** INPUT DATA follows **

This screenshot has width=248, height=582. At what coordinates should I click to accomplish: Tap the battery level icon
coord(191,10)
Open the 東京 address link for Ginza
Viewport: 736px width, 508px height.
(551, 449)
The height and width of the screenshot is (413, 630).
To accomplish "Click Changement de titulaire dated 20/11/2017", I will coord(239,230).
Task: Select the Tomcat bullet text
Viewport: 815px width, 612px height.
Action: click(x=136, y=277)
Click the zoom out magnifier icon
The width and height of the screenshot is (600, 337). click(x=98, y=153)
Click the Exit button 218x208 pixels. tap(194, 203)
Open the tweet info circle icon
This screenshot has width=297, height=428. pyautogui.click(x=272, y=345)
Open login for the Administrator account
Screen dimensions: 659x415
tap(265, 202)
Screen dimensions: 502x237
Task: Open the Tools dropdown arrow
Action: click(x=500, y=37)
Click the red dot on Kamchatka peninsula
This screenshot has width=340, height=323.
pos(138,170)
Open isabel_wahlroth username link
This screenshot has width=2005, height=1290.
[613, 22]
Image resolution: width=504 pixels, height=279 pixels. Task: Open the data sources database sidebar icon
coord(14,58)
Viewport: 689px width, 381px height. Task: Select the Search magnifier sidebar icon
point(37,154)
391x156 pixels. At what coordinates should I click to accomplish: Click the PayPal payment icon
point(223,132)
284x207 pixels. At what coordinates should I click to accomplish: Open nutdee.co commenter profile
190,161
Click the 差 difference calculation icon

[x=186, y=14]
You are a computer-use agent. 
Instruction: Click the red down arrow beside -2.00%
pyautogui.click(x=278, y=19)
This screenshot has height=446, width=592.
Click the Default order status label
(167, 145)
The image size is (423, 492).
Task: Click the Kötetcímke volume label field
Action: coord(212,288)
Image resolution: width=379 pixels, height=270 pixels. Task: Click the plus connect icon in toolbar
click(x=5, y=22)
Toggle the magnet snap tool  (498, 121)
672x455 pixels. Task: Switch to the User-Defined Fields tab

** End of INPUT DATA **

WHAT YOU SHOULD DO — The data must be duplicated exactly, with nothing left out.

YOUR SOLUTION —
This screenshot has width=248, height=582. At what coordinates should I click to accomplish: Tap the battery level icon
coord(191,10)
Open the 東京 address link for Ginza
Viewport: 736px width, 508px height.
(551, 449)
The height and width of the screenshot is (413, 630).
To accomplish "Click Changement de titulaire dated 20/11/2017", I will coord(239,230).
Task: Select the Tomcat bullet text
Viewport: 815px width, 612px height.
Action: click(x=136, y=277)
Click the zoom out magnifier icon
The width and height of the screenshot is (600, 337). click(x=98, y=153)
Click the Exit button 218x208 pixels. tap(194, 203)
Open the tweet info circle icon
This screenshot has width=297, height=428. pyautogui.click(x=272, y=345)
Open login for the Administrator account
Screen dimensions: 659x415
tap(265, 202)
Screen dimensions: 502x237
Task: Open the Tools dropdown arrow
Action: click(x=500, y=37)
Click the red dot on Kamchatka peninsula
This screenshot has width=340, height=323.
pos(138,170)
Open isabel_wahlroth username link
This screenshot has width=2005, height=1290.
[613, 22]
Image resolution: width=504 pixels, height=279 pixels. Task: Open the data sources database sidebar icon
coord(14,58)
Viewport: 689px width, 381px height. Task: Select the Search magnifier sidebar icon
point(37,154)
391x156 pixels. At what coordinates should I click to accomplish: Click the PayPal payment icon
point(223,132)
284x207 pixels. At what coordinates should I click to accomplish: Open nutdee.co commenter profile
190,161
Click the 差 difference calculation icon

[x=186, y=14]
You are a computer-use agent. 
Instruction: Click the red down arrow beside -2.00%
pyautogui.click(x=278, y=19)
This screenshot has height=446, width=592.
Click the Default order status label
(167, 145)
The image size is (423, 492).
Task: Click the Kötetcímke volume label field
Action: coord(212,288)
Image resolution: width=379 pixels, height=270 pixels. Task: Click the plus connect icon in toolbar
click(x=5, y=22)
Toggle the magnet snap tool  (498, 121)
672x455 pixels. Task: Switch to the User-Defined Fields tab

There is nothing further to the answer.